= Beginning of Section =

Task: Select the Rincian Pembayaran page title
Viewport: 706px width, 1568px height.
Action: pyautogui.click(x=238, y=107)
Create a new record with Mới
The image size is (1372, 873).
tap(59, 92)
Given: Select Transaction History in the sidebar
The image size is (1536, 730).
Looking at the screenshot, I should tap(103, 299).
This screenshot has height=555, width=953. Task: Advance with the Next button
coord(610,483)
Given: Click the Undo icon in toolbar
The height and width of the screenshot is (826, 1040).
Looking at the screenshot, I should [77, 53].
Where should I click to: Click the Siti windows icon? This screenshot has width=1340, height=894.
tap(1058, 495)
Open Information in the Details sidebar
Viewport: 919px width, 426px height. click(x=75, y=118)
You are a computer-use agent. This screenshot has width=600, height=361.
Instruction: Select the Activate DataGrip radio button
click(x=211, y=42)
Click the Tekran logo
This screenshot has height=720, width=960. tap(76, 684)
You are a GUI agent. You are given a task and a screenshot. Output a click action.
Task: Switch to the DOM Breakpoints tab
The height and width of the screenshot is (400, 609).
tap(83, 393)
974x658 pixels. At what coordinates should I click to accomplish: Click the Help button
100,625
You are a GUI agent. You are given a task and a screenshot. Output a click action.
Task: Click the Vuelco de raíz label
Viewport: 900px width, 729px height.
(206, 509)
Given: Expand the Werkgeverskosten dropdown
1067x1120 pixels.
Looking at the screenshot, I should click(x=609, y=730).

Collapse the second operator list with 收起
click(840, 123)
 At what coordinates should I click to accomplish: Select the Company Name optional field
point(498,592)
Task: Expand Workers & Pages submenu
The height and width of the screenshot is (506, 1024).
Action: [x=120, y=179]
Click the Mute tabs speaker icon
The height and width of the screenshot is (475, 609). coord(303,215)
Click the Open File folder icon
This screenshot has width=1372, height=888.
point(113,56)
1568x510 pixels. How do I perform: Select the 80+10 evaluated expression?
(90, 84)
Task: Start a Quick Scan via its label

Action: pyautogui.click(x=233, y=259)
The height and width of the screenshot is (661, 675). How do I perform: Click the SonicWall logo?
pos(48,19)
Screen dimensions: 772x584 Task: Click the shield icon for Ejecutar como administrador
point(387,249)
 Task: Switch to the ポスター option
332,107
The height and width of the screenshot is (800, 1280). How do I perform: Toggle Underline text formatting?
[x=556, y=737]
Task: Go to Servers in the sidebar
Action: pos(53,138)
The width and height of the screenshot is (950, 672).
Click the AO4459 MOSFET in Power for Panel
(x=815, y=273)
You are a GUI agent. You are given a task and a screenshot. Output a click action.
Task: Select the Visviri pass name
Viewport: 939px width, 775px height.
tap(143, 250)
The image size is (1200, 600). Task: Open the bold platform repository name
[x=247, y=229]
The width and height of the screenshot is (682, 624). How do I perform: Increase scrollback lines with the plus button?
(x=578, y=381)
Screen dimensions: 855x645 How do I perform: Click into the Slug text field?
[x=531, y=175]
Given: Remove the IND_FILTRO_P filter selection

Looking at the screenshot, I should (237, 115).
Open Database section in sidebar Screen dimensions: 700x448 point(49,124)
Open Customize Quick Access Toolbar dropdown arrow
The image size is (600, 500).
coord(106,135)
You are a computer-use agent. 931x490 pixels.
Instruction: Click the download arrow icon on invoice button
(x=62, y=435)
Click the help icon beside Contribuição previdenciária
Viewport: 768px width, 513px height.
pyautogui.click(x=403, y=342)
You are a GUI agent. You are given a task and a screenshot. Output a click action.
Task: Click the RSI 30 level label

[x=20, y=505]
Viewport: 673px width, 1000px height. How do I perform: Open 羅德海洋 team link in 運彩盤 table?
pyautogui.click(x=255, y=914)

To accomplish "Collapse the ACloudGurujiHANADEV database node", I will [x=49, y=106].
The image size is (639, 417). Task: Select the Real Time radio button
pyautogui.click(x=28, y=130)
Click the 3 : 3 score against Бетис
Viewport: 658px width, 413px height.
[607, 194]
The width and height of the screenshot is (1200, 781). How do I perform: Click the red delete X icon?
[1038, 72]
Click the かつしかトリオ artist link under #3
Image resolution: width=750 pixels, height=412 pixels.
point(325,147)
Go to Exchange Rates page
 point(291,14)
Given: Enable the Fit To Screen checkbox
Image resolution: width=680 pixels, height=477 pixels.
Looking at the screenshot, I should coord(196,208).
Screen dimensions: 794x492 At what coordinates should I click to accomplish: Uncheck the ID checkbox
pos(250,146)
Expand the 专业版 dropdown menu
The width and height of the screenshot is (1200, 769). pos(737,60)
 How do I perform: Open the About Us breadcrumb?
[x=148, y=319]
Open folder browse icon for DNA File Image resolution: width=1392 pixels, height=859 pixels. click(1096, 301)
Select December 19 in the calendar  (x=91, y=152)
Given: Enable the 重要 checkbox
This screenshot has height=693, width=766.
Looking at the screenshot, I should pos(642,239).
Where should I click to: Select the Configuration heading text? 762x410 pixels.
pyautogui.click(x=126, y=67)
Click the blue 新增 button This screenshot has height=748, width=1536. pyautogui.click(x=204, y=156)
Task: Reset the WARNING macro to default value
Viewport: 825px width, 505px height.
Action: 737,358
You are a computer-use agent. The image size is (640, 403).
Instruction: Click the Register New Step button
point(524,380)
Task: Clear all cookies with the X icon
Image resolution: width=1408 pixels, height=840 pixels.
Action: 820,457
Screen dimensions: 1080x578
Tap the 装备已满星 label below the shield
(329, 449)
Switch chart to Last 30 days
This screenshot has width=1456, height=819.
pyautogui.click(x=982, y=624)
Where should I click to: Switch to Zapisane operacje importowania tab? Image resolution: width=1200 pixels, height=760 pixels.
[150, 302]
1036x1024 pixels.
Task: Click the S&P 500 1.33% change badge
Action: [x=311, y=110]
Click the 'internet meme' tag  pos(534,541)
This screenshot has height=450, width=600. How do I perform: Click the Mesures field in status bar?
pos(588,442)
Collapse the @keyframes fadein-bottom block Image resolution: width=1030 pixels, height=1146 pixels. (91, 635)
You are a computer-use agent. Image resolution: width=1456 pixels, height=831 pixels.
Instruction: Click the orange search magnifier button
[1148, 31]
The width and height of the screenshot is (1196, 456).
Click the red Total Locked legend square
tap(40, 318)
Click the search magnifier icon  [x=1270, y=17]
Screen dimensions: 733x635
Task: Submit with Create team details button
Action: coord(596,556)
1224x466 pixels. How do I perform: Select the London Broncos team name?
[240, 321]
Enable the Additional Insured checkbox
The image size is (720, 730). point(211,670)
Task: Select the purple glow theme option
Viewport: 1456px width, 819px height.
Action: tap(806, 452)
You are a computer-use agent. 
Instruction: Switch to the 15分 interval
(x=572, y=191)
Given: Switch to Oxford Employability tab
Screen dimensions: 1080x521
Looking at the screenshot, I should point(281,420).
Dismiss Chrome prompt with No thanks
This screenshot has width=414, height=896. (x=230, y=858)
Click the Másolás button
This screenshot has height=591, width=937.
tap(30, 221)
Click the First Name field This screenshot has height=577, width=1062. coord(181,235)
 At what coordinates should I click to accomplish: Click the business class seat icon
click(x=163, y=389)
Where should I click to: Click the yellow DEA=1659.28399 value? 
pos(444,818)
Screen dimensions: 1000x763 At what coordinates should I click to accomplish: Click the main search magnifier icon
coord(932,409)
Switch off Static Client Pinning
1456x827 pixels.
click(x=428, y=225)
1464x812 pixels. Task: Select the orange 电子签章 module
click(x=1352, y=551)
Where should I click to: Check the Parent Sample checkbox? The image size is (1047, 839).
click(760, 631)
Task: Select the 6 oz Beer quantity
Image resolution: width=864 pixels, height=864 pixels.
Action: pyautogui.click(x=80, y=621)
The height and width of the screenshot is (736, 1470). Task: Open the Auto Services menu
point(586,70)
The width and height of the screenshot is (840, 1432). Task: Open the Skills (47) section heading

= End of Section =

[Activity] All that belongs in the answer is the run of lines above from the line containing "1224x466 pixels. How" through the line containing "Given: Switch to Oxford Employability tab", exactly as written.

[Task solution]
1224x466 pixels. How do I perform: Select the London Broncos team name?
[240, 321]
Enable the Additional Insured checkbox
The image size is (720, 730). point(211,670)
Task: Select the purple glow theme option
Viewport: 1456px width, 819px height.
Action: tap(806, 452)
You are a computer-use agent. 
Instruction: Switch to the 15分 interval
(x=572, y=191)
Given: Switch to Oxford Employability tab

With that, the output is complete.